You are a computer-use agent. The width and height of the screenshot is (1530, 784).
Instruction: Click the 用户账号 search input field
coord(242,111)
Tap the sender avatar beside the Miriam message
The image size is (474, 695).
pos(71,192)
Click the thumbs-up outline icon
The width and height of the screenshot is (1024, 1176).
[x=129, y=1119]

■ ■ ■

What is being asked
Copy every one of the items above line for line, with no changes.

Solution to the problem
You are a computer-use agent. The width and height of the screenshot is (1530, 784).
Instruction: Click the 用户账号 search input field
coord(242,111)
Tap the sender avatar beside the Miriam message
The image size is (474, 695).
pos(71,192)
Click the thumbs-up outline icon
The width and height of the screenshot is (1024, 1176).
[x=129, y=1119]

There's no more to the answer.